### KETENTUAN TUGAS
A. Tuliskan ulang bagian kutipan tentang penugasan di Afrika Tengah dari "Walau mengaku sedih, namun" sampai "suhu udaranya panas.", sama persis dengan aslinya.
B. Terjemahkan ke dalam bahasa Inggris kalimat dari kutipan tentang penugasan di Afrika Tengah ini: "Cuacanya tropis, suhu udara waktu itu sampai 40 derajat celcius."
C. Menurut kutipan tentang penugasan di Afrika Tengah, di bandara mana saja pasukan transit dalam perjalanan dari Jakarta?

### KUTIPAN SUMBER
· · ·

Setelah semua dibina dalam persiapan 1,5 tahun akhirnya diberangkatkan pada tanggal 27 Juni 2019.
"Waktu itu hati semakin deg-deg an. Namun saya tekadkan dalam hati bahwa siap dalam misi negara ini," tegas Anggia.
Siang itu, Tribun Batam terus mendengarkan kisah perjalanan pendidikan Anggie yang dirangkum dalam naskah berita ini.
Dalam wawancara, sesekali Anggia melihat dokumentasi dan catatan singkat miliknya melalui tugas demi tugas di Afrika Tengah.
"Saat pemberangkatan pasukan itu penuh rasa haru dan sedih. Bayangin kita harus meninggalkan keluarga, ibu ayah dan adik. Bahkan bagi mereka yang sudah berkeluarga harus meninggalkan anak dan istri denga waktu yang cukup lama. Dan dalam penugasan tidak ada jaminan setiap pasukan garuda harus selamat pulang ke tanah air," katanya.
Walau mengaku sedih, namun dengan tekad dan semangat penugasan Anggie bersyukur ibunya selalu mendukung dan memberikan doa.
"Saya bersama pasukan pun akhirnya berangkat dari Jakarta. Dalam perjalanan kita melakukan transit sebanyak dua kali, yaitu di Bandara Internasional Mumbai India dan Bandara Internasional Addis Ababa Ethiopia hingga akhir tiba lokasi misi penugasan di Bandara Internasional M’Poko, Bangui, Republik Afrika Tengah," katanya.

Ternyata, kata Anggie, negara ini seperti yang sering kita saksikan di televisi yang sering perang, tanah gersang dan suhu udaranya panas.
"180 derajat berbeda dari kehidupan kita di Indonesia," kata Anggie singkat.
Cuacanya tropis, suhu udara waktu itu sampai 40 derajat celcius.
"Awalnya saya juga kaget tiba di sana, waktu kita sampai di sana saat itu ada pemberontakan dan perang antar saudara sesama warga negara mereka. Dan yang paling mengagetkan saya kehidupan masyarakat di sana penuh dengan senjata. Bahkan anak-anak yang masih kecil berjalan keluar rumah itu sudah pegang senjata," katanya.
Dia bahkan sempat berpikir, kalau anak ini lepas kendali lalu peluru senjata nyasar kemana-mana bisa tewas.
Tidak hanya itu, warga Afrika Tengah termasuk orang yang sulit menerima pendatang.

· · ·

### BAHAN YANG DISEDIAKAN
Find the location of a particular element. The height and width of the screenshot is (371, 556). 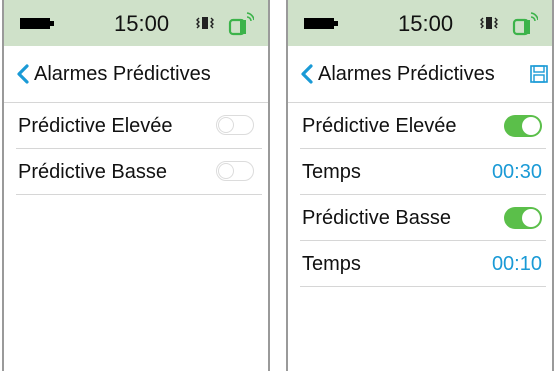

time-value: 00:30 is located at coordinates (517, 172).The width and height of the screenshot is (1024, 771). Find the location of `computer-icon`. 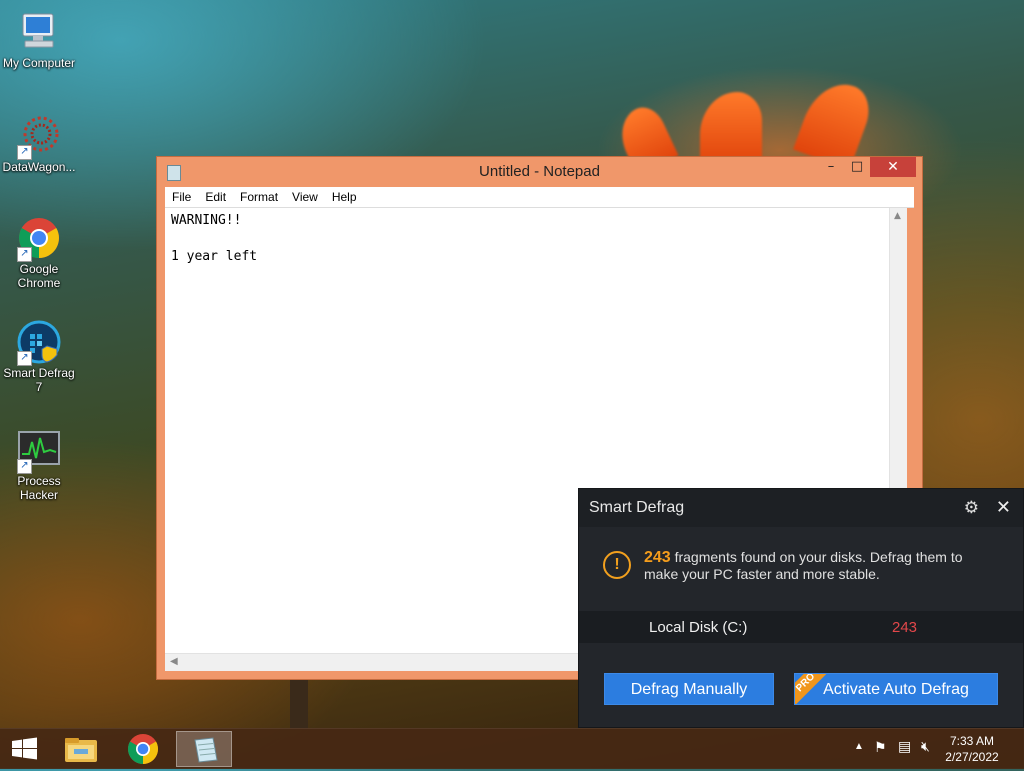

computer-icon is located at coordinates (39, 32).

· · ·

### HASIL LATIHAN
A.
Walau mengaku sedih, namun dengan tekad dan semangat penugasan Anggie bersyukur ibunya selalu mendukung dan memberikan doa.
"Saya bersama pasukan pun akhirnya berangkat dari Jakarta. Dalam perjalanan kita melakukan transit sebanyak dua kali, yaitu di Bandara Internasional Mumbai India dan Bandara Internasional Addis Ababa Ethiopia hingga akhir tiba lokasi misi penugasan di Bandara Internasional M’Poko, Bangui, Republik Afrika Tengah," katanya.

Ternyata, kata Anggie, negara ini seperti yang sering kita saksikan di televisi yang sering perang, tanah gersang dan suhu udaranya panas.

B. The weather was tropical, and the air temperature at that time reached 40 degrees Celsius.

C. Di Bandara Internasional Mumbai, India, dan Bandara Internasional Addis Ababa, Ethiopia.